**SET TASK:** Copy the listing from the line that contains "Screen dimensions: 675x622" through the line that contains "The width and". Leave the pictures out of your copy.

**PROVIDED INFORMATION:**
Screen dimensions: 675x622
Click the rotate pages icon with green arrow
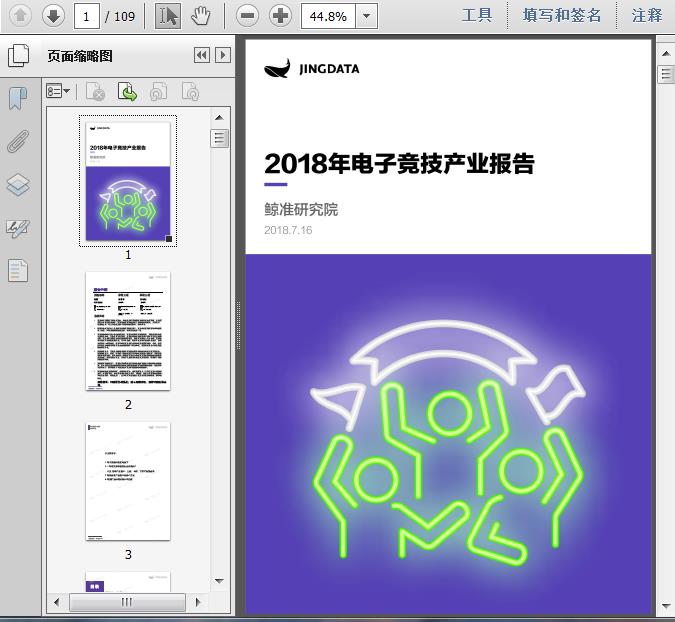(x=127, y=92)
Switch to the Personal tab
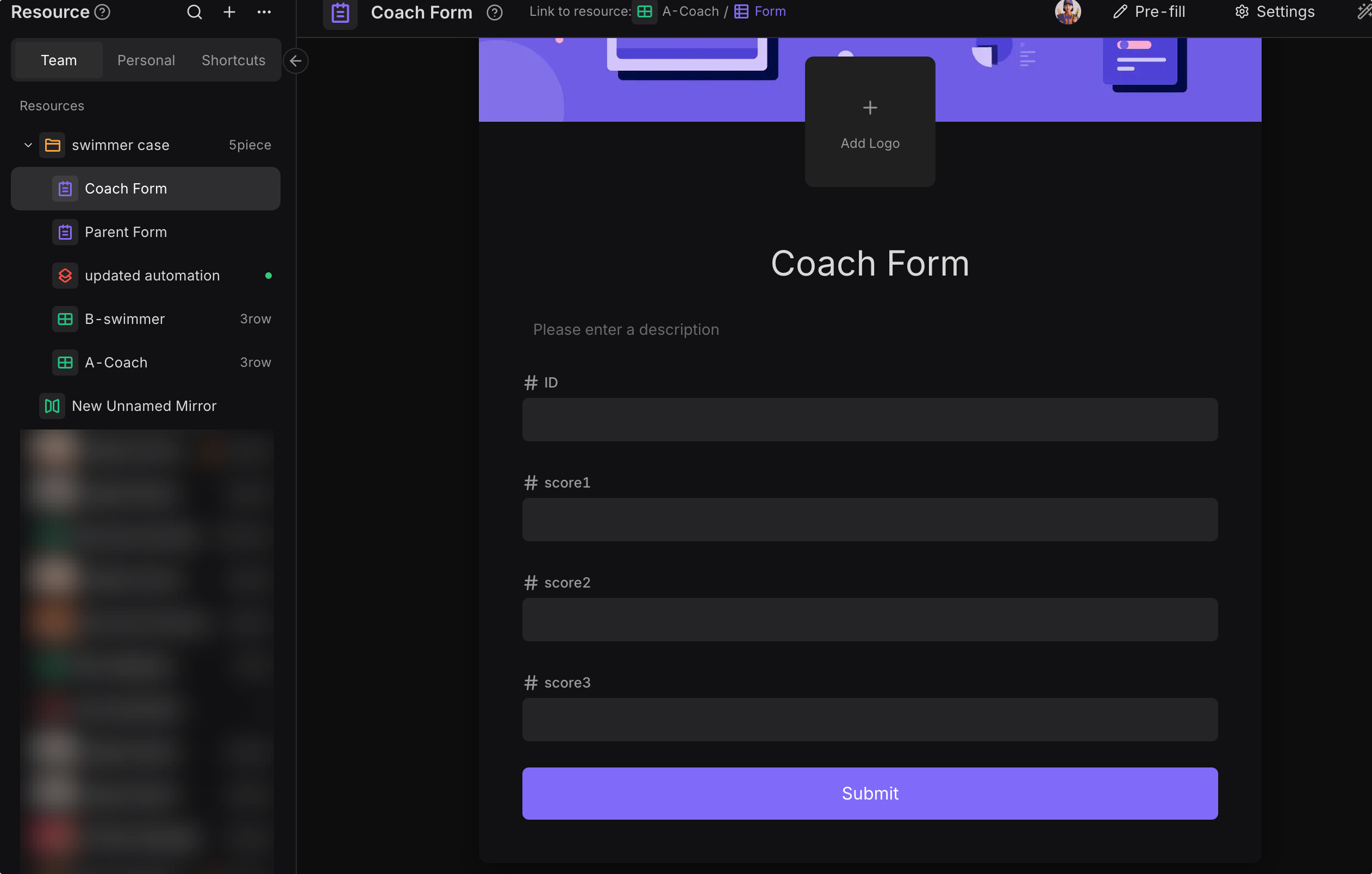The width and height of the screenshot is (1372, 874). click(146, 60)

---

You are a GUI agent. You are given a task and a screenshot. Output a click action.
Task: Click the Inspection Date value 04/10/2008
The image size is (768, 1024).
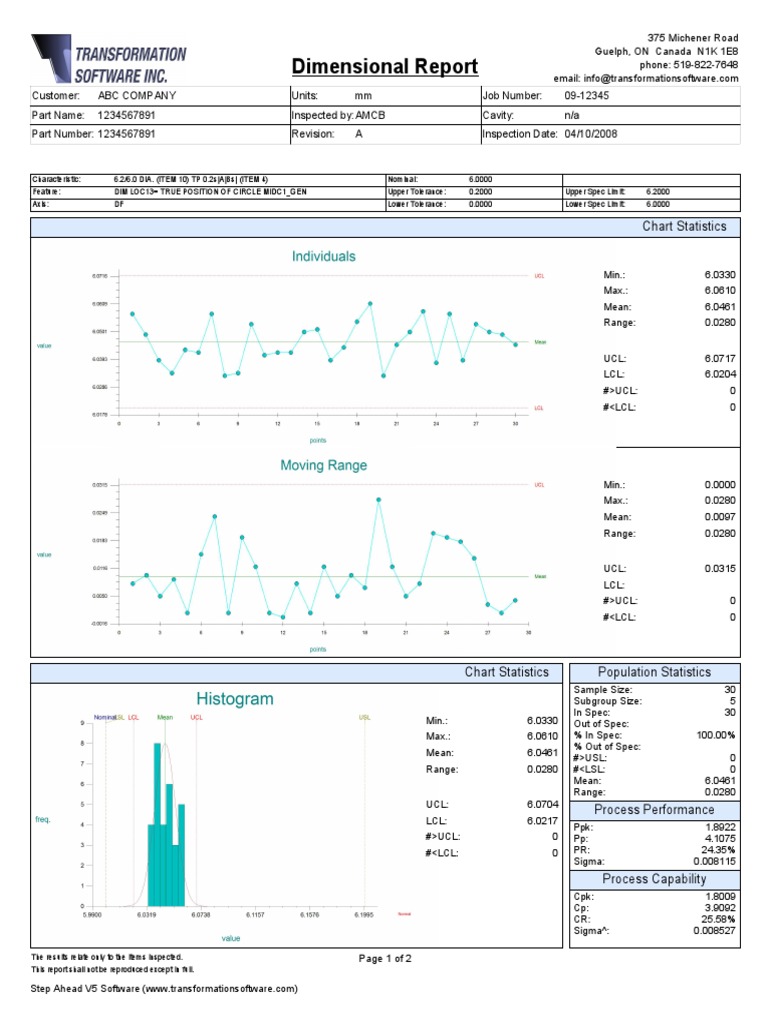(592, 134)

**ANSWER TO THIS PROBLEM:**
Screen dimensions: 675x622
Click the rotate pages icon with green arrow
(x=127, y=92)
Switch to the Personal tab
The width and height of the screenshot is (1372, 874). click(146, 60)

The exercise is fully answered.